For years we've been writing about various abuses of the patent system, and how they damage innovation. There are times when we hear about abuses of the patent system that actually put lives in danger -- often around the pharmaceutical industry. At least in that case, you can sometimes understand the basic reasoning (even if it's actually incorrect). However, we recently came across an example of the patent system being abused in such an egregious manner that it's putting many lives at stake...
Bob Austin, who for many years has worked in major metropolitan fire and EMS departments, had the idea of creating an open source medical dispatch system. Such a system would have numerous benefits. Beyond being a free system, it also would allow best practices to easily bubble up in a way that actively would help save lives. If another EMS department could improve on the system, they easily could do so and contribute it back to the community.

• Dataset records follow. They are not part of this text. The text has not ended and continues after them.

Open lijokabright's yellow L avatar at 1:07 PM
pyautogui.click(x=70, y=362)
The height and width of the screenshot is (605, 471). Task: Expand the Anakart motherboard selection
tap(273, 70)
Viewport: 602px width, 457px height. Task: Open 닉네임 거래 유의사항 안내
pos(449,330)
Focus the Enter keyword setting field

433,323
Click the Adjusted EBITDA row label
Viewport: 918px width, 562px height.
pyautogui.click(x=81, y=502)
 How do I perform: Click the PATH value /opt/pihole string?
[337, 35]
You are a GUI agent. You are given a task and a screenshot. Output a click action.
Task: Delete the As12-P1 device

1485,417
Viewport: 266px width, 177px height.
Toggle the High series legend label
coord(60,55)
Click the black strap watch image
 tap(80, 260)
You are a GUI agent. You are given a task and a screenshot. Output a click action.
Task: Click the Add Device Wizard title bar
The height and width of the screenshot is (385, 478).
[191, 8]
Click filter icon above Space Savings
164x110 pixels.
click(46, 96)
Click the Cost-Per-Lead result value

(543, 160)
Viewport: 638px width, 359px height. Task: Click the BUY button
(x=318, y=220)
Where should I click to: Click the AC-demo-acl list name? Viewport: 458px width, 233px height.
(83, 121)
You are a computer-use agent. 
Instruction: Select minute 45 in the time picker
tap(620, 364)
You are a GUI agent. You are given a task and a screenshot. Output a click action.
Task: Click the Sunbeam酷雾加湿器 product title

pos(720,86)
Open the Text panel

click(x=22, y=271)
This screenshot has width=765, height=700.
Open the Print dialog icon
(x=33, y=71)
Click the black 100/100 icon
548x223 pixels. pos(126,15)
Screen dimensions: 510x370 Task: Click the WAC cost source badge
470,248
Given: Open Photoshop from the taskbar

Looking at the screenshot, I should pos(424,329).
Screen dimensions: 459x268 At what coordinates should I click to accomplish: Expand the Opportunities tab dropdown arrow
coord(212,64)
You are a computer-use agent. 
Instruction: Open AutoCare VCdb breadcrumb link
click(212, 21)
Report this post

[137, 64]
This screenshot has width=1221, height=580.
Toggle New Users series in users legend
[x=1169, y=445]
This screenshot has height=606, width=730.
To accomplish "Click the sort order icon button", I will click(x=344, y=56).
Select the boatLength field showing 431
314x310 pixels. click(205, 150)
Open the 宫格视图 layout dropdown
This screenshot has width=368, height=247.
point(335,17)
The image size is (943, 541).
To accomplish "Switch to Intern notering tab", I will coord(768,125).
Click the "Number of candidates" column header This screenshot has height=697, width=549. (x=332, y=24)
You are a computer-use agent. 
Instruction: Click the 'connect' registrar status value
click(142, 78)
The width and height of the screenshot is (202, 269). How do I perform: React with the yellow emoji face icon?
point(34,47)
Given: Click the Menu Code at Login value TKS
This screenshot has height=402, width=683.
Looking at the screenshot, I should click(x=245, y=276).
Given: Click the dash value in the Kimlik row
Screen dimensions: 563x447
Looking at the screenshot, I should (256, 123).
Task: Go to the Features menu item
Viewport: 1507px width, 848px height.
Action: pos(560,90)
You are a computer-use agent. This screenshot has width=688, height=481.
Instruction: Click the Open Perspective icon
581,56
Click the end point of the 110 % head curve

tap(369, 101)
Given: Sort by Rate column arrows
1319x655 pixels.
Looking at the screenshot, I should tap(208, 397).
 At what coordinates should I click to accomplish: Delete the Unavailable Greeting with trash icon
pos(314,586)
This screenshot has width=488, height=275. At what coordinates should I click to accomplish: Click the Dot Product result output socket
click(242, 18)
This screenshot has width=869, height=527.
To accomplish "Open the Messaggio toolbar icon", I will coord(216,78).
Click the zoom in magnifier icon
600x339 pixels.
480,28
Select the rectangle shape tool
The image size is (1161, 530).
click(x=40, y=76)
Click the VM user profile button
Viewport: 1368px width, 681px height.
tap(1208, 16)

One of the parts of the system was a project called Cards 911, which was a useful document for use by emergency dispatchers. Basically, it gave them a simple script to follow when an emergency call came in, asking where they were, the nature of the emergency, how many people injured, etc. The answers to certain questions would lead the dispatcher to different parts of the document using hyperlinks. The entire document (and, yes, it was just a document) was created in OpenOffice Writer and was offered either as a document file or a PDF file. In other words, this was basically a script with hyperlinks in it, that helped an emergency dispatcher get the necessary information, and help the caller as quickly as possible -- and it was free and open.
Who could possibly complain about that?
Apparently the lawyers for a company called Priority Dispatch Corporation, who sent a legal nastygram listing out ten patents that the company held, which the lawyers implied the Cards 911 project violated. Remember, this is a script written as a document. The lawyers were careful never to actually say which of the ten patents the cards violated, but simply listed them all out and said "Our investigation has revealed that the... Guide Cards may infringe on one or more of Priority Dispatch's patents and/or copyrights." Not only that, but the lawyers then demanded that all physical and electronic copies of the documents be destroyed.